23 anni dopo, il Sudafrica torna ad avere un rappresentante alle ATP Finals. Kevin Anderson coronerà a Londra una stagione fantastica e una carriera in cui ha sempre cercato di migliorarsi, giorno dopo giorno, mostrando una grande qualità: non si è mai accontentato e ha continuato a investire su se stesso.

A inizio anno lo aveva detto, con chiarezza. “Il mio obiettivo stagionale è raggiungere le ATP Finals”. Non solo ce l'ha fatta, ma Kevin Anderson si è tolto lo sfizio di arrivare in finale a Wimbledon, con tanto di due match epici: la vittoria su Roger Federer nei quarti e il 26-24 al quinto contro John Isner, in semifinale. Le imprese di Anderson hanno un valore sociale importante per il suo Paese: ha dimostrato che anche l'Africa, storico anello debole del tennis mondiale, può produrre grandi giocatori. A quattro mesi dalle imprese di Wimbledon, Kevin si presenta a Londra per giocare le ATP Finals, primo africano dopo 23 anni. L'ultimo era stato Wayne Ferreira. I recenti successi di Anderson hanno permesso al tennis di tornare sulle pagine dei giornali sudafricani, solitamente fagocitate da rugby, calcio e cricket. Il percorso di Anderson può essere molto istruttivo. Ha dimostrato che il viaggio verso il successo può essere molto lungo. Non tutti possono essere come Ferreira, capace di entrare tra i top-20 in età da college. Da parte sua, Anderson si è spostato da giovane negli Stati Uniti e il college lo ha frequentato per davvero, crescendo in un ambiente molto competitivo, in cui si è creato la corazza giusta per competere nel circuito.

**ESTRATTO DATI**.
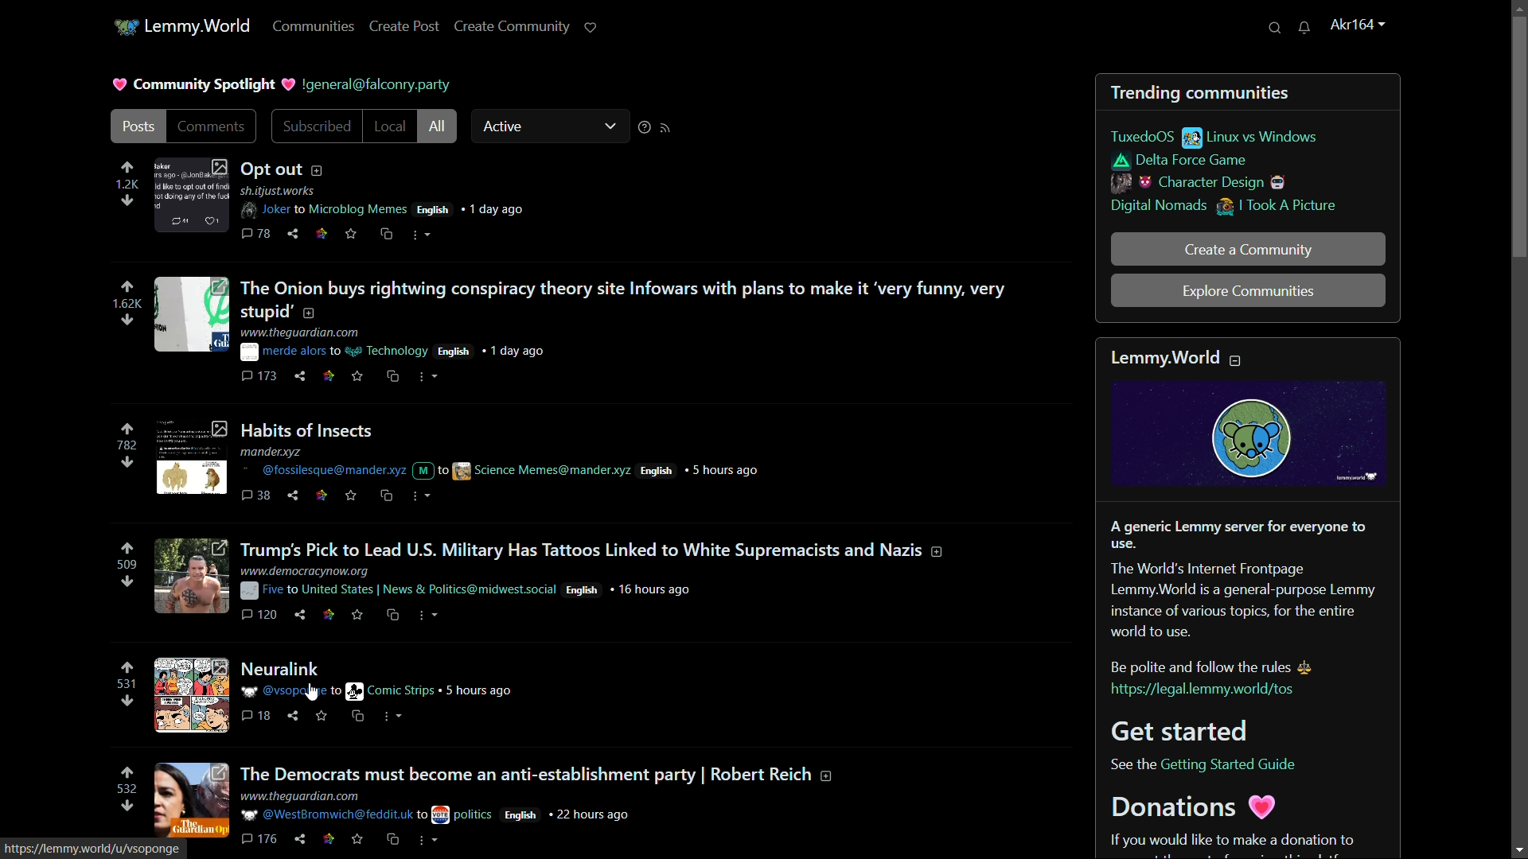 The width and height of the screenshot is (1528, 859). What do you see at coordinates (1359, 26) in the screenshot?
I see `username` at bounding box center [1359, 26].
==
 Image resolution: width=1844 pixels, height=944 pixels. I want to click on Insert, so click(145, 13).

**ESERCIZIO BREVE A**.
Nel testo su Kevin Anderson, riscrivi il passo che comincia con le parole contenenti "23 anni dopo, il" e finisce con "su se stesso.", sostituendo "stagione fantastica" con "annata straordinaria".
**ESERCIZIO BREVE B**.
Riassumi in due frasi il testo su Kevin Anderson.

**RISPOSTA A**.
23 anni dopo, il Sudafrica torna ad avere un rappresentante alle ATP Finals. Kevin Anderson coronerà a Londra una annata straordinaria e una carriera in cui ha sempre cercato di migliorarsi, giorno dopo giorno, mostrando una grande qualità: non si è mai accontentato e ha continuato a investire su se stesso.

**RISPOSTA B**.
Dopo 23 anni il Sudafrica torna ad avere un rappresentante alle ATP Finals con Kevin Anderson, che dopo la finale di Wimbledon ha centrato l'obiettivo stagionale dichiarato a inizio anno ed è il primo africano a riuscirci dai tempi di Wayne Ferreira. Il suo percorso, passato dal college negli Stati Uniti, dimostra che il viaggio verso il successo può essere lungo e che anche l'Africa può produrre grandi giocatori.